Diego Zuppel

Personal information
- Date of birth: 1 November 2002 (age 23)
- Place of birth: Castiglione del Lago, Italy
- Height: 1.92 m (6 ft 4 in)
- Position: Forward

Team information
- Current team: Novara (on loan from Guidonia)

Youth career
- 0000–2019: Perugia
- 2019–2020: Arezzo
- 2021–2022: Spezia

Senior career*
- Years: Team / Apps / (Gls)
- 2020–2021: Arezzo / 14 / (2)
- 2022–2023: Spezia / 0 / (0)
- 2022–2023: → Messina (loan) / 22 / (1)
- 2023–2024: Virtus Francavilla / 15 / (0)
- 2024: Acireale / 14 / (7)
- 2024–2026: Trapani / 10 / (1)
- 2025: → Latina (loan) / 8 / (1)
- 2025–2026: → Guidonia (loan) / 17 / (4)
- 2026–: Guidonia / 13 / (2)
- 2026–: → Novara (loan) / 0 / (0)

= Diego Zuppel =

Italian footballer (born 2002)

Diego Zuppel (born 1 November 2002) is an Italian football player who plays for club Novara on loan from Guidonia.

==Club career==
He made his professional Serie C debut for Arezzo on 27 September 2021 in a game against Feralpisalò.

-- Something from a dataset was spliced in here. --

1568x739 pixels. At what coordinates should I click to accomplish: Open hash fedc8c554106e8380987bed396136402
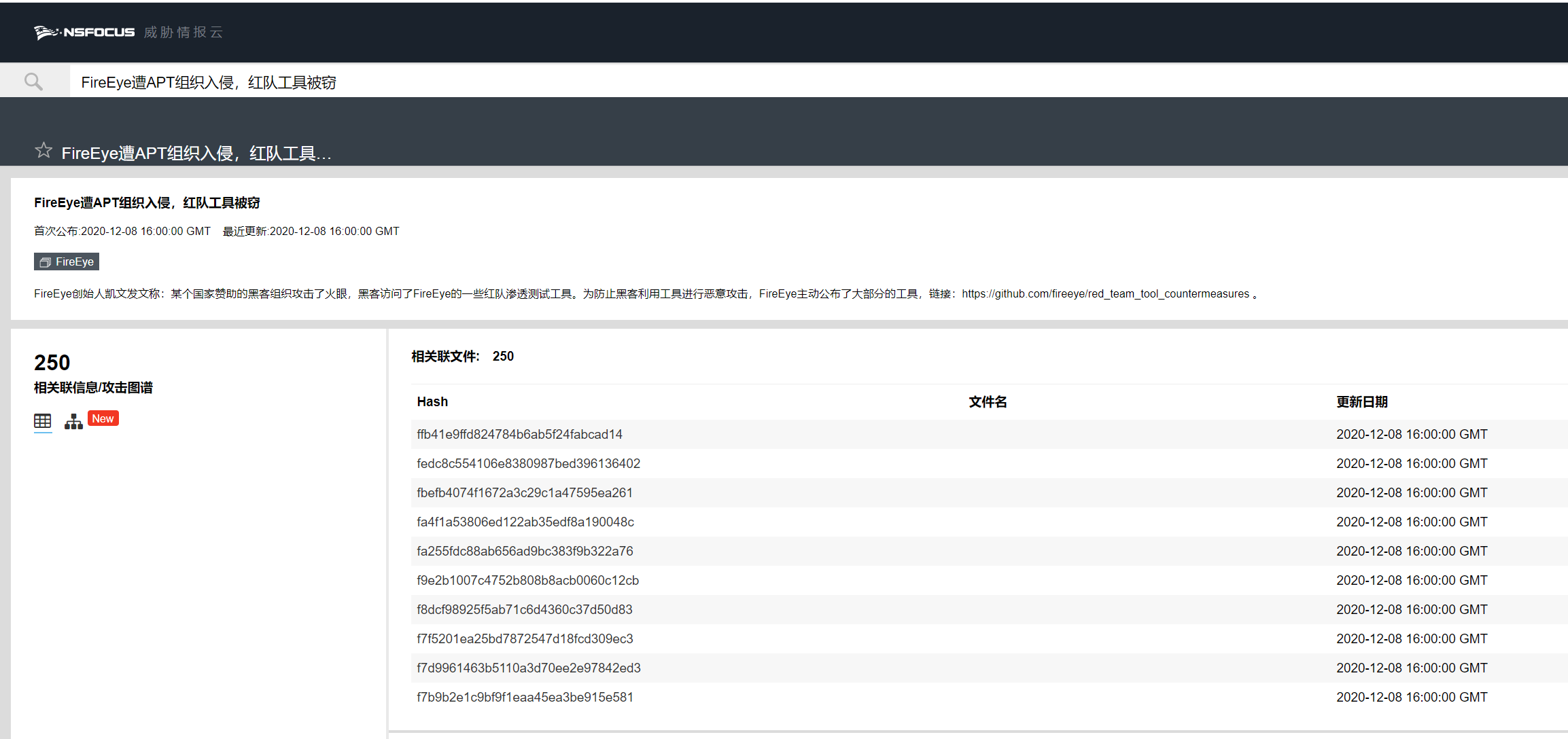pos(528,463)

In August 2021, he joined Serie A club Spezia and was assigned to their Under-19 (primavera) squad. He was also included in the senior team's roster.

On 1 August 2022, Zuppel was loaned to Messina.

On 24 August 2023, Zuppel moved to Virtus Francavilla on a permanent basis.